Problem requirements: Set down exactly the lines below, starting at the one that contains "Llinella (30, 1825)" and ending at the one that contains "Snow Angels (30, 1821)", with both of those lines included and nothing else.

Stored data entries:
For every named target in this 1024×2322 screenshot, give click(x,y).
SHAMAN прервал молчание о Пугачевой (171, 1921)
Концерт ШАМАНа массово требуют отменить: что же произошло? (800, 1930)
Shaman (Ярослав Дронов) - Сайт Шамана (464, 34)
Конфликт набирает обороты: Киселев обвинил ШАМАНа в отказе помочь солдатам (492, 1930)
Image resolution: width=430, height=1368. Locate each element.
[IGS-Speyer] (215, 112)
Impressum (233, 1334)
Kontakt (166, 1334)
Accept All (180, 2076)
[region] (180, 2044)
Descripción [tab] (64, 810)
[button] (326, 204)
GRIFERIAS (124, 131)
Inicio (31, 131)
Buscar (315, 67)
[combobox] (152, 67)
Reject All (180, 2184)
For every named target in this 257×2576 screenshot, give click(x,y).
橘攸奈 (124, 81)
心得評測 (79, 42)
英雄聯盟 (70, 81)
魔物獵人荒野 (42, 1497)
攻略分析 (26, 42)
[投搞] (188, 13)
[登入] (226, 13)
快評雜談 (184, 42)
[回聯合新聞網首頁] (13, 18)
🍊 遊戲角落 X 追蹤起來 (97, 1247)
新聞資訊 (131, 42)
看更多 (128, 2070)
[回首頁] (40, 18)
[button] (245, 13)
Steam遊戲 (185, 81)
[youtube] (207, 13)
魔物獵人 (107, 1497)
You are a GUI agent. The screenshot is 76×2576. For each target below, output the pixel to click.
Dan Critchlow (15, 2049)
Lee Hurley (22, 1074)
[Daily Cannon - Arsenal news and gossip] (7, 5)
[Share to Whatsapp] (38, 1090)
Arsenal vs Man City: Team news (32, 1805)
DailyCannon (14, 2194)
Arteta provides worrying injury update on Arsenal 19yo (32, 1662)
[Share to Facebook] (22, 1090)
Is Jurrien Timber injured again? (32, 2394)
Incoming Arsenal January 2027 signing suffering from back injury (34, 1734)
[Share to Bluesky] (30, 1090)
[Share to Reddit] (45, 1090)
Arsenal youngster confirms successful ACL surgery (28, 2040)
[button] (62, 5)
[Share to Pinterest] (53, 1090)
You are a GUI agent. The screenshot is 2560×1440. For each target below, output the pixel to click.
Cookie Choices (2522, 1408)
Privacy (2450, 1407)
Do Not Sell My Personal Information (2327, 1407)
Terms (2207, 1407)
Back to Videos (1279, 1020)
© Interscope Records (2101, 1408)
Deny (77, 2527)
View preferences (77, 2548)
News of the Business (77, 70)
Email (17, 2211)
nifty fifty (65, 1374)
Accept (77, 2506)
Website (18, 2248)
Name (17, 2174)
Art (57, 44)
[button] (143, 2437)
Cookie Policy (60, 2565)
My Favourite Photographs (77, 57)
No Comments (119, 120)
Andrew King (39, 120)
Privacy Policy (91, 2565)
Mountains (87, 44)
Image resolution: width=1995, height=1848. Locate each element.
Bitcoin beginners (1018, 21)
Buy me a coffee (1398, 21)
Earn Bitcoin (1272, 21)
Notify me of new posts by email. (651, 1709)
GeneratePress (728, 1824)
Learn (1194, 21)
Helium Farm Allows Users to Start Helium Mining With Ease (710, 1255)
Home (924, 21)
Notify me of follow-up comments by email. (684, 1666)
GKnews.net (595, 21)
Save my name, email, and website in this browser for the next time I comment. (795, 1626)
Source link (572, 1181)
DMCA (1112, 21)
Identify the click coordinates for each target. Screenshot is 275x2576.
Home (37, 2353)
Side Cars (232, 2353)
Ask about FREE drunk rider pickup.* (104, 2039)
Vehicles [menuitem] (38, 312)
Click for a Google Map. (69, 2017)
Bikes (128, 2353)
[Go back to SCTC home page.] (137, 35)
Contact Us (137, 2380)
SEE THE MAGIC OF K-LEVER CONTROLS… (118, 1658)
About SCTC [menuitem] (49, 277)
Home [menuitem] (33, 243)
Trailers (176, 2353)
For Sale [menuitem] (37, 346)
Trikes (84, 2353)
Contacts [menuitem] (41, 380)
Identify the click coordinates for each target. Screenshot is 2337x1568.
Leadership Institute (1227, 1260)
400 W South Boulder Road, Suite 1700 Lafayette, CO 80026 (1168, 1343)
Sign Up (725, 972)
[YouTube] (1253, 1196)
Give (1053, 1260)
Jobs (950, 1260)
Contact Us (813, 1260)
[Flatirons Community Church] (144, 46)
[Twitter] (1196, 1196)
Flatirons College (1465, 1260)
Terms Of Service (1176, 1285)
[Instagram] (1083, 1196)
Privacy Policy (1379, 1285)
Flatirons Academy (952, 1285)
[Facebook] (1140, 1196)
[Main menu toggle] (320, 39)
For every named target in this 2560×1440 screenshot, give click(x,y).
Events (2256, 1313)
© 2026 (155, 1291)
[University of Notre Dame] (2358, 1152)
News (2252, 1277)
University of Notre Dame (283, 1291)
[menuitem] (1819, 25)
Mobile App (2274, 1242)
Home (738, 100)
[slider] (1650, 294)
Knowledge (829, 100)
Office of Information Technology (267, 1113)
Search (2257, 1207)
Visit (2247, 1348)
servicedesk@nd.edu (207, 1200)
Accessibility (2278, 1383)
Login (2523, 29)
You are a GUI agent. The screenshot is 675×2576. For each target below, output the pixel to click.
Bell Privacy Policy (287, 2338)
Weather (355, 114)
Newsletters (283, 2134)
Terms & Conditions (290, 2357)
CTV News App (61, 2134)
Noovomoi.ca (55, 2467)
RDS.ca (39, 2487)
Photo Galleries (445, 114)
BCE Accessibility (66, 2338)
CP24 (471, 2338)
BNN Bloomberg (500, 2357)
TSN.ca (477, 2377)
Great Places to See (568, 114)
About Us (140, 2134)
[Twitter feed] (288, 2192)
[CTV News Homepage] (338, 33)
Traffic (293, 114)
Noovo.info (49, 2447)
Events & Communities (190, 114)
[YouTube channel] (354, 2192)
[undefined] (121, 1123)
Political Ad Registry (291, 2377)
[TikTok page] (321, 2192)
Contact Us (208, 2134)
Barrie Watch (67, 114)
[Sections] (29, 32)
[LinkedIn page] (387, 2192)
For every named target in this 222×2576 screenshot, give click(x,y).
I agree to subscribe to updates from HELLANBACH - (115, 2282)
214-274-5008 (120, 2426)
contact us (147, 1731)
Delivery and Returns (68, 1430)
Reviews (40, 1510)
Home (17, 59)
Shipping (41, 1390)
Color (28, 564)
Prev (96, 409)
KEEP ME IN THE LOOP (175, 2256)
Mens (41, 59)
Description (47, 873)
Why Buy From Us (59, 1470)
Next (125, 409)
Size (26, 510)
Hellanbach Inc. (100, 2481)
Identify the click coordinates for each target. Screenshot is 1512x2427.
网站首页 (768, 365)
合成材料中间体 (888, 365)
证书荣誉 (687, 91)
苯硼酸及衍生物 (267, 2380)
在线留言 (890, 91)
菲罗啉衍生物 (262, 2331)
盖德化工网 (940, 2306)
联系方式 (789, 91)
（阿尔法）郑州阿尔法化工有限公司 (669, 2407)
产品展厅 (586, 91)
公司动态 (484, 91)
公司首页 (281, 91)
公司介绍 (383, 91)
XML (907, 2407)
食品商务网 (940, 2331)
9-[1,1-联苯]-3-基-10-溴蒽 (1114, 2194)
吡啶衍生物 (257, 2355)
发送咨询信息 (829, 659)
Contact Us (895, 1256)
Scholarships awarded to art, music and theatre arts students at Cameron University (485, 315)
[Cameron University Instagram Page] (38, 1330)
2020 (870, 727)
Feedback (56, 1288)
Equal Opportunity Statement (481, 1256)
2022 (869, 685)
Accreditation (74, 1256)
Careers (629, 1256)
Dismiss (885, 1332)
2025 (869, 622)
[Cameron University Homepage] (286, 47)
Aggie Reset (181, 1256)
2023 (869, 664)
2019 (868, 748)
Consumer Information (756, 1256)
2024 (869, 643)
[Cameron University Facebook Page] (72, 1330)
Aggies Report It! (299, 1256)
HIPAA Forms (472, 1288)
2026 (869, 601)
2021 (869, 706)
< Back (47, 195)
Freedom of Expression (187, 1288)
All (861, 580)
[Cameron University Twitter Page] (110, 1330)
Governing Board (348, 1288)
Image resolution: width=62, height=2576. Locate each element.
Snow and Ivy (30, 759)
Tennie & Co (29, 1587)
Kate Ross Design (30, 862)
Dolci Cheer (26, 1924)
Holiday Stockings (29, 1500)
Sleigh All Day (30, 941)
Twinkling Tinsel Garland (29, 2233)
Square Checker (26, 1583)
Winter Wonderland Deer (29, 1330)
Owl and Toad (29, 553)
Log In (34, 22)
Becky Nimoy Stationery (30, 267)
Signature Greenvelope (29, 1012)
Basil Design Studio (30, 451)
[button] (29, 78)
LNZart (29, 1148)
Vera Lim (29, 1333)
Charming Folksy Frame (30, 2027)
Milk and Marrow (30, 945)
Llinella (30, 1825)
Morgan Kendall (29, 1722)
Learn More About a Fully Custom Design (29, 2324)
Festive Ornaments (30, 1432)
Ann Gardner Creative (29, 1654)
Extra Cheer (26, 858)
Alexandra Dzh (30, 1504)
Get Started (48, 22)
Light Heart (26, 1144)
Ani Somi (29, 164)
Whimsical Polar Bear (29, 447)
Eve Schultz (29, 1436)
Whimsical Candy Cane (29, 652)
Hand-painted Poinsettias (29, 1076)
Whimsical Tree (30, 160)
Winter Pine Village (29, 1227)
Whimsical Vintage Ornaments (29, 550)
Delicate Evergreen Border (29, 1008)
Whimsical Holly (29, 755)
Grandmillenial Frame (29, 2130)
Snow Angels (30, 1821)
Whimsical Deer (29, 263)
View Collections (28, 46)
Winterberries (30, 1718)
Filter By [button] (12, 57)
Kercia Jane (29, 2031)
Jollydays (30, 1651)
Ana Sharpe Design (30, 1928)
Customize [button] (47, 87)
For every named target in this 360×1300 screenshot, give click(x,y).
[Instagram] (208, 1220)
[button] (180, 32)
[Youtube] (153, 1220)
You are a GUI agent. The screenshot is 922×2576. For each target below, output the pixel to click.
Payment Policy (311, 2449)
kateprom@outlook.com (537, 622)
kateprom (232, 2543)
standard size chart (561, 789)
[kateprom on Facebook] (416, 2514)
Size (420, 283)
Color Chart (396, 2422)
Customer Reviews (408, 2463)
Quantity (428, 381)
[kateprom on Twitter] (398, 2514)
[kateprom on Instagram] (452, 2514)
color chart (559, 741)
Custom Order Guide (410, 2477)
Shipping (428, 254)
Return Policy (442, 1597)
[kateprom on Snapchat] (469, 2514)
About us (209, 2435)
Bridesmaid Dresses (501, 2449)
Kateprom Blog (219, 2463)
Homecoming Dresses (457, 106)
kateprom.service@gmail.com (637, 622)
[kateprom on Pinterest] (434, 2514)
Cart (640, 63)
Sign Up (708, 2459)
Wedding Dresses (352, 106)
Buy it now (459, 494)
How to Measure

Your response:
Llinella (30, 1825)
Morgan Kendall (29, 1722)
Learn More About a Fully Custom Design (29, 2324)
Festive Ornaments (30, 1432)
Ann Gardner Creative (29, 1654)
Extra Cheer (26, 858)
Alexandra Dzh (30, 1504)
Get Started (48, 22)
Light Heart (26, 1144)
Ani Somi (29, 164)
Whimsical Polar Bear (29, 447)
Eve Schultz (29, 1436)
Whimsical Candy Cane (29, 652)
Hand-painted Poinsettias (29, 1076)
Whimsical Tree (30, 160)
Winter Pine Village (29, 1227)
Whimsical Vintage Ornaments (29, 550)
Delicate Evergreen Border (29, 1008)
Whimsical Holly (29, 755)
Grandmillenial Frame (29, 2130)
Snow Angels (30, 1821)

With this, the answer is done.